Noah Baumbach’s WHITE NOISE is an ambitious failure. It’s a train/car wreck that you cannot stop watching. There are some extremely likable sections of this movie, especially “Chapter 2 – The Airborne Toxic Event.” However, for the most part, Don DeLillo’s classic 80s novel proves unfilmable. It’s a damn shame since this is Baumbach’s best technically made film.
So what the hell is WHITE NOISE? On the surface, it’s a bunch of suburban characters saying a lot while not saying anything, which is a microcosm of how society, especially families, disseminates false information. It’s also an exploration of death being our one commonality as a human, suburban life, and, strangely, a suspenseful natural disaster film.
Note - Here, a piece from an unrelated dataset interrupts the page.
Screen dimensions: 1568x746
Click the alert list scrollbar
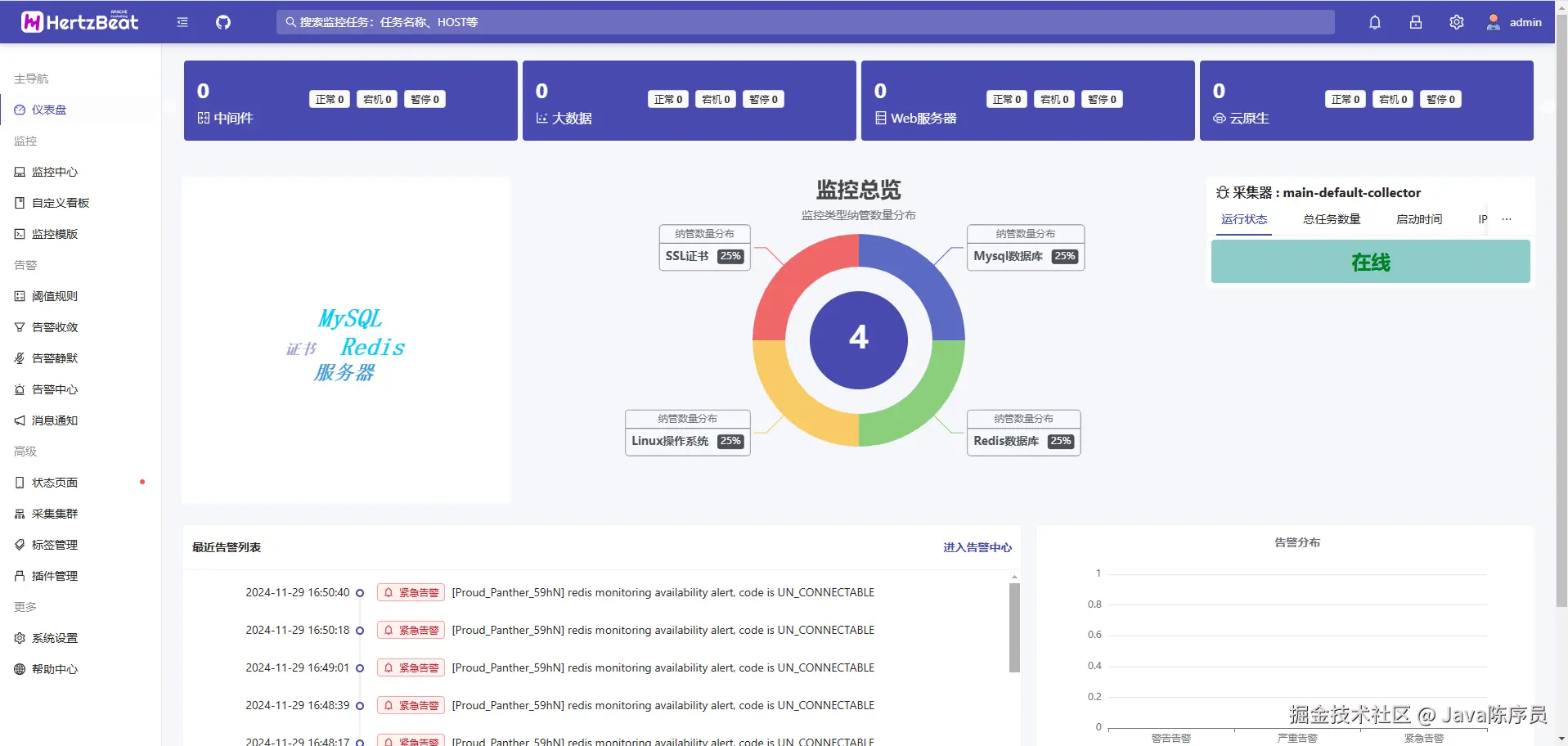(1014, 627)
It reminded me a lot of Charlie Kaufman’s SYNECDOCHE, NEW YORK, and I’M THINKING OF ENDING THINGS. Each of those films had meaningful individual moments, but they didn’t come together to tell a cohesive narrative.
Rather than continue down the rabbit hole of failures in this film, let’s focus on the top three things that soar and the top three quotes:
Top Three Things That Soar:
- The Airborne Toxic Event – The mid-section is a brilliant disaster film captured in under thirty minutes. Audiences could almost skip the entire first chapter and go to this section.
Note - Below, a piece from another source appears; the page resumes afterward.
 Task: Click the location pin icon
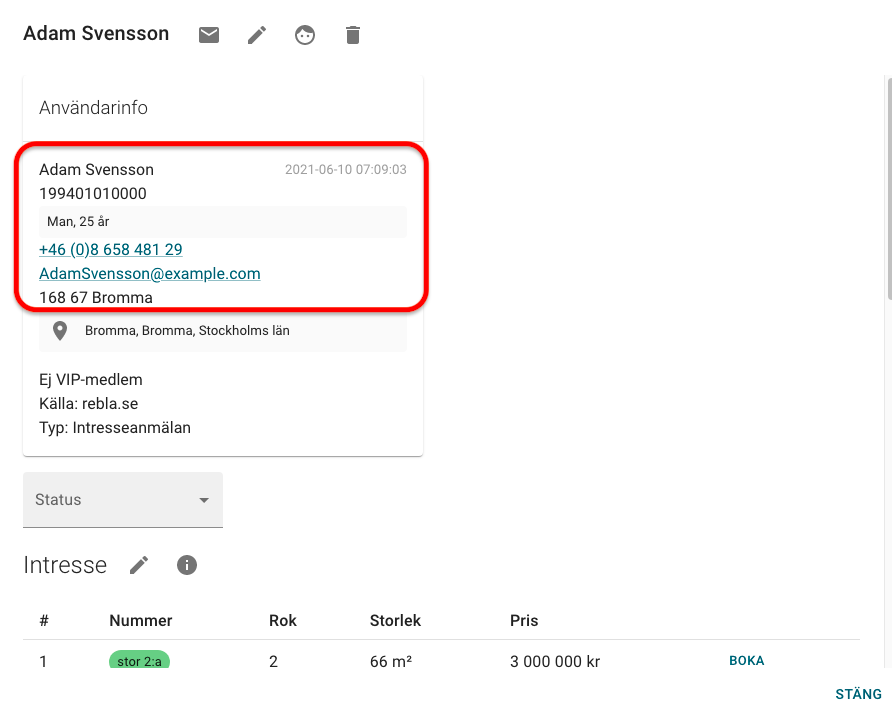[59, 330]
- Elvis vs. Hitler – Watching the verbose debate between Jack (Adam Driver) and Murray (Don Cheadle) about Hitler/Elvis’s mother-love is sheer lunacy.
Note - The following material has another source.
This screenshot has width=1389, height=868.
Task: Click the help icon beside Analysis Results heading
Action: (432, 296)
- New Body Rhumba – All hail LCD Soundsystem for providing a new song that allows for an end-credit dance sequence that’s delightfully rewatchable.
Top Three Quotes:
- “Sounds like a boring life. I hope it lasts forever.”
- “Facts threaten our happiness and security.”
- “Whatever relaxes you is dangerous.”
It doesn’t matter if “anyone pays attention to what is actually happening” in WHITE NOISE since the sum of its disjointed parts makes for a non-boring mess of a failed film that will surely become a cult classic. While some of the moments will stick with audiences long after seeing it, the film is too weird, uneven, and long to recommend unless you like watching car crashes as entertainment.
It’s in limited release now and will premiere on Netflix on December 30th.